Directions for this task: The answer must consist of each line of the records below that contains the string "Toggle".

Material for the task:

'''

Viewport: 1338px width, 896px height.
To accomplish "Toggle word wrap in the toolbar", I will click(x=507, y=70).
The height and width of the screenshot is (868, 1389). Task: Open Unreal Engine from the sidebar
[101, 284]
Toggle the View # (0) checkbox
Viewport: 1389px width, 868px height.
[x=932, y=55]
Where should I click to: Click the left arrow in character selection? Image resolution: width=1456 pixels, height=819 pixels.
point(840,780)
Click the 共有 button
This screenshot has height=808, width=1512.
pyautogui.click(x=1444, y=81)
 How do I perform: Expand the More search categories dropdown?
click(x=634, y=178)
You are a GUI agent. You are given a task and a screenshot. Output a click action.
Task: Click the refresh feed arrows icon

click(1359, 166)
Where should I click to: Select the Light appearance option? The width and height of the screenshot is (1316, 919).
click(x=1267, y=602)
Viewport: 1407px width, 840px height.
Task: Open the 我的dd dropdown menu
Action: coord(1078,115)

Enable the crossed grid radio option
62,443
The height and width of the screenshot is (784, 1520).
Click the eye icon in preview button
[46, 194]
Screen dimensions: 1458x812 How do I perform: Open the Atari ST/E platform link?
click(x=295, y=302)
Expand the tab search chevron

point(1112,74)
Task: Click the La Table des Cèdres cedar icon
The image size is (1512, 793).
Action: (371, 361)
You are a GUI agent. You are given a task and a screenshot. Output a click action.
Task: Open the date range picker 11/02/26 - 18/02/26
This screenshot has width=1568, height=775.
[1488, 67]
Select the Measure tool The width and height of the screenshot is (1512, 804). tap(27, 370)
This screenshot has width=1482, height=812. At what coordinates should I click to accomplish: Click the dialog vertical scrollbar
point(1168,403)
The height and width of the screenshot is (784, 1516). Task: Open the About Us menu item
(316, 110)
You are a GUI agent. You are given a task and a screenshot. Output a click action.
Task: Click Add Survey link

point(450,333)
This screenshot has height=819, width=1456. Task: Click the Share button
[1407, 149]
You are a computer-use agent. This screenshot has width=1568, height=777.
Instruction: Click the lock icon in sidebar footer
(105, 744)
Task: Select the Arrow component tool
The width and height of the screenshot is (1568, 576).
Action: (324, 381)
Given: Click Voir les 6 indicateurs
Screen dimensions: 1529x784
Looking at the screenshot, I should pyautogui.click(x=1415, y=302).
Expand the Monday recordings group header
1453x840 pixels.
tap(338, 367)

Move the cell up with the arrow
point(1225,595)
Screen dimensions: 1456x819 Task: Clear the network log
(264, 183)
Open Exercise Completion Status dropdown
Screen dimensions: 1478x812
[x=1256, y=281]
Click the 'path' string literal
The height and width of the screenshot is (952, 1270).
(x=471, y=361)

'''

Exercise result:
To accomplish "Toggle word wrap in the toolbar", I will click(x=507, y=70).
Toggle the View # (0) checkbox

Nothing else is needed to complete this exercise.